O Banco Central anunciou, na quinta-feira, dia 16, a instauração do processo de liquidação extrajudicial da Cooperativa de Crédito, Poupança e Serviços Financeiros – Creditag, motivado pelo comprometimento severo da condição econômica e financeira da entidade.
Segundo a autoridade monetária, a situação verificada na cooperativa trouxe para os credores quirografários um risco considerado anormal. Credores quirografários são aqueles cujos créditos não contam com garantias reais, sendo respaldados apenas por contratos simples, como notas promissórias, cheques sem garantia e contratos de prestação de serviços.
De acordo com o Banco Central, a Creditag é uma instituição cooperativa de pequeno porte e sua representatividade no Sistema Financeiro Nacional era extremamente reduzida. No mês de dezembro de 2025, essa cooperativa detinha participação de aproximadamente 0,0000226% do total de ativos do sistema.
Para fins comparativos, o relatório de Estabilidade Financeira publicado pelo Banco Central no mês de abril de 2025 detalha que as quatro principais instituições financeiras do país concentravam, juntas, 54,7% de todos os ativos nacionais. A Caixa Econômica Federal liderava, detendo 15,1%, seguida do Banco do Brasil, com 14,9%, do Itaú, responsável por 13,6%, e do Bradesco, com 11,1% dos ativos.
A liquidação extrajudicial é definida como um regime especial de intervenção cuja finalidade é remover de forma ordenada as instituições financeiras que se tornam inviáveis do Sistema Financeiro Nacional. Esse regime é estabelecido pelo Banco Central sem a necessidade de decisão judicial, tendo como objetivo preservar os interesses dos depositantes e credores em situações de insolvência grave, problemas de gestão ou ocorrência de fraudes na administração da instituição.
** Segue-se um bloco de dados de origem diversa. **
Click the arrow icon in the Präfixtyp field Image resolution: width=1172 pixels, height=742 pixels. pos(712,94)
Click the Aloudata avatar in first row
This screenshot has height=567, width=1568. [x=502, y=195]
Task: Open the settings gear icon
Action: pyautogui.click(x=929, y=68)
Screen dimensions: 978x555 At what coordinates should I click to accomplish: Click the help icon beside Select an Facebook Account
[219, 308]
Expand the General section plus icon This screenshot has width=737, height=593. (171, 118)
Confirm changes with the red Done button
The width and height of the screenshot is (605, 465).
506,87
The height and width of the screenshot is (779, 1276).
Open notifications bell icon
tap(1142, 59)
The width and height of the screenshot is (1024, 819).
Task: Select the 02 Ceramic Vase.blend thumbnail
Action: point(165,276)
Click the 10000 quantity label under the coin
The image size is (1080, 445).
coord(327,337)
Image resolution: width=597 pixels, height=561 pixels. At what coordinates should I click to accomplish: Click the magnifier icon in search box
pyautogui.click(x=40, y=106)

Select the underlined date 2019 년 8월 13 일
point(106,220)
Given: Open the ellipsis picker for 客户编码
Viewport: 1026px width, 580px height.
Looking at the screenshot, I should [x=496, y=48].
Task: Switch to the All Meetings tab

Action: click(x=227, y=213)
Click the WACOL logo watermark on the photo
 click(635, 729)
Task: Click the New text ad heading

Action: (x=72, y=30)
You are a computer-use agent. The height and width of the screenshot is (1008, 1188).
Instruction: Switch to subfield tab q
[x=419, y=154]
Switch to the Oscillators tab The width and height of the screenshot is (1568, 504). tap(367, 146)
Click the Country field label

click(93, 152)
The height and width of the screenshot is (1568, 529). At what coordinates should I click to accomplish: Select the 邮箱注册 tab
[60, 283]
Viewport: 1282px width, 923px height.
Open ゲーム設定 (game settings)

Nos termos da legislação vigente, a decretação da liquidação resulta na indisponibilidade dos bens pertencentes aos antigos administradores da cooperativa.
O Banco Central afirmou que continuará adotando todas as medidas previstas em suas atribuições para identificar as eventuais responsabilidades relativas à crise financeira da Creditag, podendo tais investigações culminar na aplicação de sanções administrativas e, caso necessário, na comunicação dos fatos às autoridades competentes.